▶ [BRIEF]: Repeat every line that appears below, with nothing altered.
============
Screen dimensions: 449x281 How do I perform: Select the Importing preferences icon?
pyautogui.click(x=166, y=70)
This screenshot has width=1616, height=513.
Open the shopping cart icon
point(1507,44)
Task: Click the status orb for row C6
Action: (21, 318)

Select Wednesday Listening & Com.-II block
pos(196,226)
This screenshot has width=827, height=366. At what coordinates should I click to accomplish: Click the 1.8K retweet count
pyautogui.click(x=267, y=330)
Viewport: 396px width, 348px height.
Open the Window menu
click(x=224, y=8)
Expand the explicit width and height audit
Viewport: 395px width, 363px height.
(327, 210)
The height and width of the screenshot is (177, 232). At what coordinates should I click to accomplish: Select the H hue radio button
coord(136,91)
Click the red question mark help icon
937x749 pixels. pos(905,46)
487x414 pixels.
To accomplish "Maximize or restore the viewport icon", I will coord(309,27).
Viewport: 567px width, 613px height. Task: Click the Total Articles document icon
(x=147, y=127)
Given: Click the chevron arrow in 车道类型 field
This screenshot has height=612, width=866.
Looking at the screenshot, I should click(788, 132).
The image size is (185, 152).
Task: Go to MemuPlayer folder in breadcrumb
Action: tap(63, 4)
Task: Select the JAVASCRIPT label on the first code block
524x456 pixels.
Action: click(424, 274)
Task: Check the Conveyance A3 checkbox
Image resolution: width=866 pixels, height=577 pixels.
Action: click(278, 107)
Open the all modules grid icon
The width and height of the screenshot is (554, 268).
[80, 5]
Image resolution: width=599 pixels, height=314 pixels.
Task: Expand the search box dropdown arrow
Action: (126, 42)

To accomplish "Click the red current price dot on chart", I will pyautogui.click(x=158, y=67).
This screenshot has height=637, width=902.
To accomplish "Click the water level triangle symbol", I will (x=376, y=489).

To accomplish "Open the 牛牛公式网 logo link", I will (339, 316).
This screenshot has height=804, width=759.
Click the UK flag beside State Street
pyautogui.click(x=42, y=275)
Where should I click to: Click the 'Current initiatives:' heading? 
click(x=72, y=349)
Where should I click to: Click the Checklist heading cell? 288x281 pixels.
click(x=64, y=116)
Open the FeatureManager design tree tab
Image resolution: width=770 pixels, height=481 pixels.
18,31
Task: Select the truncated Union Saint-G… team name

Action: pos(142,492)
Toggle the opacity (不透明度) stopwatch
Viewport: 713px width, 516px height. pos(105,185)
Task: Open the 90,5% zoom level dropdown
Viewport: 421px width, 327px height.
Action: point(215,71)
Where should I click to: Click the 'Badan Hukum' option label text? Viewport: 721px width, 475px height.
============
▶ [WRITTEN ANSWER]:
Screen dimensions: 449x281 How do I perform: Select the Importing preferences icon?
pyautogui.click(x=166, y=70)
This screenshot has width=1616, height=513.
Open the shopping cart icon
point(1507,44)
Task: Click the status orb for row C6
Action: (21, 318)

Select Wednesday Listening & Com.-II block
pos(196,226)
This screenshot has width=827, height=366. At what coordinates should I click to accomplish: Click the 1.8K retweet count
pyautogui.click(x=267, y=330)
Viewport: 396px width, 348px height.
Open the Window menu
click(x=224, y=8)
Expand the explicit width and height audit
Viewport: 395px width, 363px height.
(327, 210)
The height and width of the screenshot is (177, 232). At what coordinates should I click to accomplish: Select the H hue radio button
coord(136,91)
Click the red question mark help icon
937x749 pixels. pos(905,46)
487x414 pixels.
To accomplish "Maximize or restore the viewport icon", I will coord(309,27).
Viewport: 567px width, 613px height. Task: Click the Total Articles document icon
(x=147, y=127)
Given: Click the chevron arrow in 车道类型 field
This screenshot has height=612, width=866.
Looking at the screenshot, I should click(788, 132).
The image size is (185, 152).
Task: Go to MemuPlayer folder in breadcrumb
Action: tap(63, 4)
Task: Select the JAVASCRIPT label on the first code block
524x456 pixels.
Action: click(424, 274)
Task: Check the Conveyance A3 checkbox
Image resolution: width=866 pixels, height=577 pixels.
Action: click(278, 107)
Open the all modules grid icon
The width and height of the screenshot is (554, 268).
[80, 5]
Image resolution: width=599 pixels, height=314 pixels.
Task: Expand the search box dropdown arrow
Action: (126, 42)

To accomplish "Click the red current price dot on chart", I will pyautogui.click(x=158, y=67).
This screenshot has height=637, width=902.
To accomplish "Click the water level triangle symbol", I will (x=376, y=489).

To accomplish "Open the 牛牛公式网 logo link", I will (339, 316).
This screenshot has height=804, width=759.
Click the UK flag beside State Street
pyautogui.click(x=42, y=275)
Where should I click to: Click the 'Current initiatives:' heading? 
click(x=72, y=349)
Where should I click to: Click the Checklist heading cell? 288x281 pixels.
click(x=64, y=116)
Open the FeatureManager design tree tab
Image resolution: width=770 pixels, height=481 pixels.
18,31
Task: Select the truncated Union Saint-G… team name

Action: pos(142,492)
Toggle the opacity (不透明度) stopwatch
Viewport: 713px width, 516px height. pos(105,185)
Task: Open the 90,5% zoom level dropdown
Viewport: 421px width, 327px height.
Action: point(215,71)
Where should I click to: Click the 'Badan Hukum' option label text? Viewport: 721px width, 475px height.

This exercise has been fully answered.